Denk T, Grimm GW (2010) The oaks of western Eurasia: traditional classifications and evidence from two nuclear markers. Taxon 59: 351–366. — includes an all-"Quercaceae" ITS-tree (fig. 3) and -network (fig. 4) using data of ~ 1000 ITS accessions; the nuclear-encoded ITS is so far the only comprehensively sampled gene region that gets the genera and main intra-generic lineages apart (recently confirmed and refined by NGS phylogenomic data), something wide-sampled plastid barcodes struggle with. Analysed with up-to-date methods and avoiding long-branch interference by excluding the only partially alignable Fagus, Castanopsis dissolves into a grade in the all-accessions tree and Quercus is deeply nested within the Castanoideae (as already seen in the 2001 tree used by Wilf et al. as backbone). The species-level PBC neighbor-net prefers a ciruclar arrangement in which Notholithocarpus remains a putative sister of substantially divergent and diversified Quercus, followed by Castanea-Castanopsis, and Lithocarpus, while Chrysolepis is recognized as unique.

Oh S-H, Manos PS (2008) Molecular phylogenetics and cupule evolution in Fagaceae as inferred from nuclear CRABS CLAW sequences. Taxon 57: 434–451. – Probably still the best Fagaceae tree, and surely not a bad basis for probabilistic mapping of morphological traits in the family.
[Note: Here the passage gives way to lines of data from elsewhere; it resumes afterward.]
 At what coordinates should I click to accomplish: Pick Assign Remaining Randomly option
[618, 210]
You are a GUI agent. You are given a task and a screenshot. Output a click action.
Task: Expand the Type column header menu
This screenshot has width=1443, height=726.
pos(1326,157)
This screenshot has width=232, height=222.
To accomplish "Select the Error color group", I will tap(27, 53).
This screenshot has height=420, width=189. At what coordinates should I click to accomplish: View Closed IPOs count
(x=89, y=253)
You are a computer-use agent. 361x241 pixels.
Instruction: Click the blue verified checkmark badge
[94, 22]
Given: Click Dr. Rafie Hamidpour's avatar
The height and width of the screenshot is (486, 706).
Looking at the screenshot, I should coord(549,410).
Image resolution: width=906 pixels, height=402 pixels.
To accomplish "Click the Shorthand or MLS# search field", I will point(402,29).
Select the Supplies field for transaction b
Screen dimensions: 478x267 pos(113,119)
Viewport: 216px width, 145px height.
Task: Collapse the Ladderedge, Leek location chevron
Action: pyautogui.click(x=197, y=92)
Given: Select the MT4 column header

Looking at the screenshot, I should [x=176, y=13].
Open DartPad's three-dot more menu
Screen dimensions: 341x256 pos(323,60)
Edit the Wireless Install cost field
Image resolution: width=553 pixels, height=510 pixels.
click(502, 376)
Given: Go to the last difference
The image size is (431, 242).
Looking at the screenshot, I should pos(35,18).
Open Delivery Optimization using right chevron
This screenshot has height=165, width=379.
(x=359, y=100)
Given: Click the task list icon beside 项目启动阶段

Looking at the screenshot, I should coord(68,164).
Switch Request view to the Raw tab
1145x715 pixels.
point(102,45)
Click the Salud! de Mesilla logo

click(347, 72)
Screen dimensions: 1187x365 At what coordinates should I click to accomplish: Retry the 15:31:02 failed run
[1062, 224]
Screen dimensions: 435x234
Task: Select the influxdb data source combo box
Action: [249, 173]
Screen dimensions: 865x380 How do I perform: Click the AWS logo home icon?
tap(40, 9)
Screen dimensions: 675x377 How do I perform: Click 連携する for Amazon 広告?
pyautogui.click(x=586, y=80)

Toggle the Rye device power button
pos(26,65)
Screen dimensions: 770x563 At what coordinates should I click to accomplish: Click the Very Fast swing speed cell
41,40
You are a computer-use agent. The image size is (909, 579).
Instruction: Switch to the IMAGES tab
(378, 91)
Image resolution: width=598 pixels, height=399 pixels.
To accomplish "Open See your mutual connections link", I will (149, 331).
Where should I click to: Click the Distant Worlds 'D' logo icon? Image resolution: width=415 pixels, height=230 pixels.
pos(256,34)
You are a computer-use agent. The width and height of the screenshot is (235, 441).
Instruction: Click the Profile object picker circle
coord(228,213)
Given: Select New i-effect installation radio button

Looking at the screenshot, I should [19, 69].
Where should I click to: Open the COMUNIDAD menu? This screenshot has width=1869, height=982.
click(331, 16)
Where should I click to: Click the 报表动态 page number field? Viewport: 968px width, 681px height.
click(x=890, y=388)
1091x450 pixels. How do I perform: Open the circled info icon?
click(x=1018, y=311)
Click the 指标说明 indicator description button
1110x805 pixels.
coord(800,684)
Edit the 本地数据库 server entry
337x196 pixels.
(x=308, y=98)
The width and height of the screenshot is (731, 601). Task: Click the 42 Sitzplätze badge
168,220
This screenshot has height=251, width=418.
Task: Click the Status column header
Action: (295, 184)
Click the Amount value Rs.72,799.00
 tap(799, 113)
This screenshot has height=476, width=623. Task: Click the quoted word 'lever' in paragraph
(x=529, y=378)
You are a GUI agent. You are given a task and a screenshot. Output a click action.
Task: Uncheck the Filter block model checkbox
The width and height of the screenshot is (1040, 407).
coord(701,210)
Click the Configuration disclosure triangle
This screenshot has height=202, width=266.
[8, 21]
Manos PS, Cannon CH, Oh S-H (2008) Phylogenetic relationships and taxonomic status of the paleoendemic Fagaceae of Western North America: recognition of a new genus, Notholithocarpus. Madroño 55: 181–190. – the tree failed to resolve the monophyly of the largest genus, the oaks, but depicts well the data reality when combining ITS with plastid data and, hence, provides a good trade-off guide tree.